§ What you have to do
Below this line are records; transcribe exactly the lines between the one holding "Task: Select the 'Air' tab under États-Unis" and the one holding "Image resolution: width=800", inclusive, and omit the pictures.

Stored data:
● ● ● ●
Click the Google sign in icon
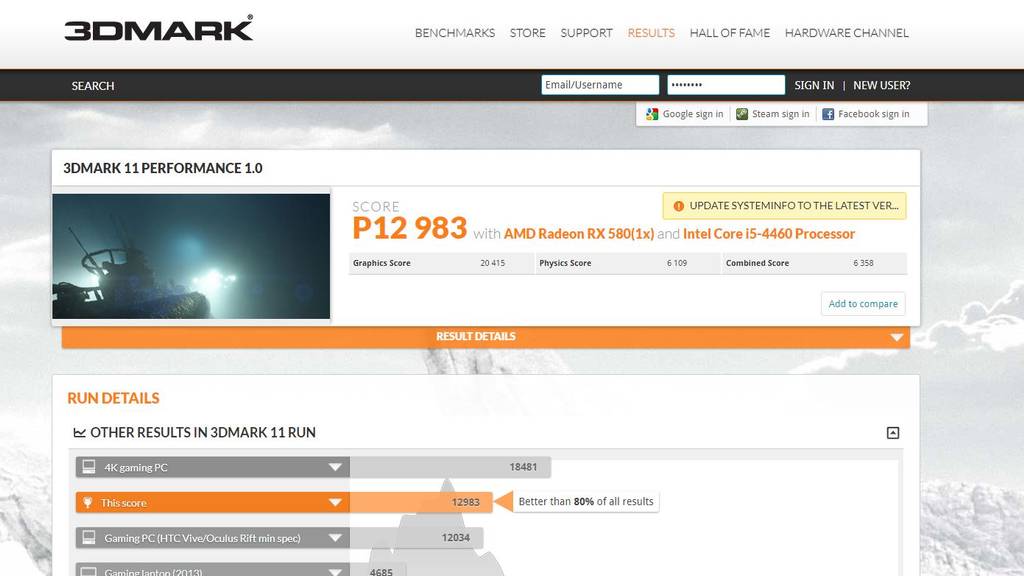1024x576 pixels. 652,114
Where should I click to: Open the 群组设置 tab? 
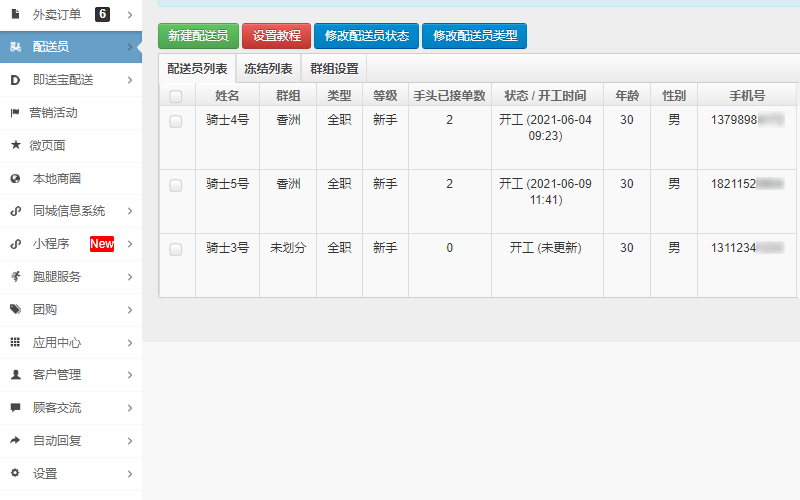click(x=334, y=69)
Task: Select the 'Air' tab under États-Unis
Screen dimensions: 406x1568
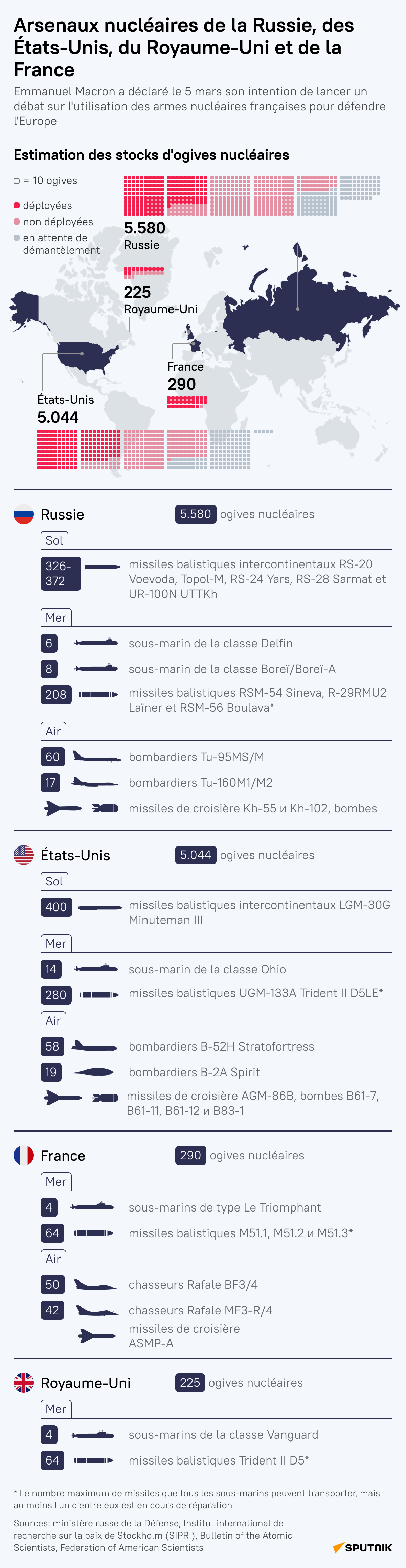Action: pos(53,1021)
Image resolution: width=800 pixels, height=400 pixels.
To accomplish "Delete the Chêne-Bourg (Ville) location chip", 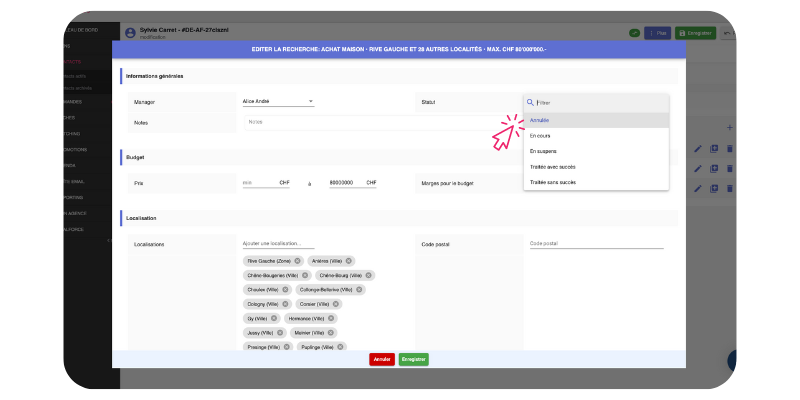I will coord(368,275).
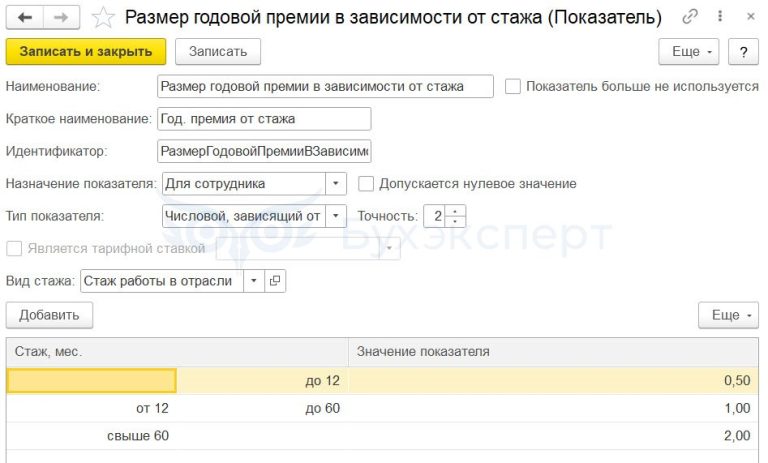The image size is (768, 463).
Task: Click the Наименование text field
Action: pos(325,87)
● ● ● ●
§ Answer section
Task: Select the 'Air' tab under États-Unis
Screen dimensions: 406x1568
Action: pos(53,1021)
Image resolution: width=800 pixels, height=400 pixels.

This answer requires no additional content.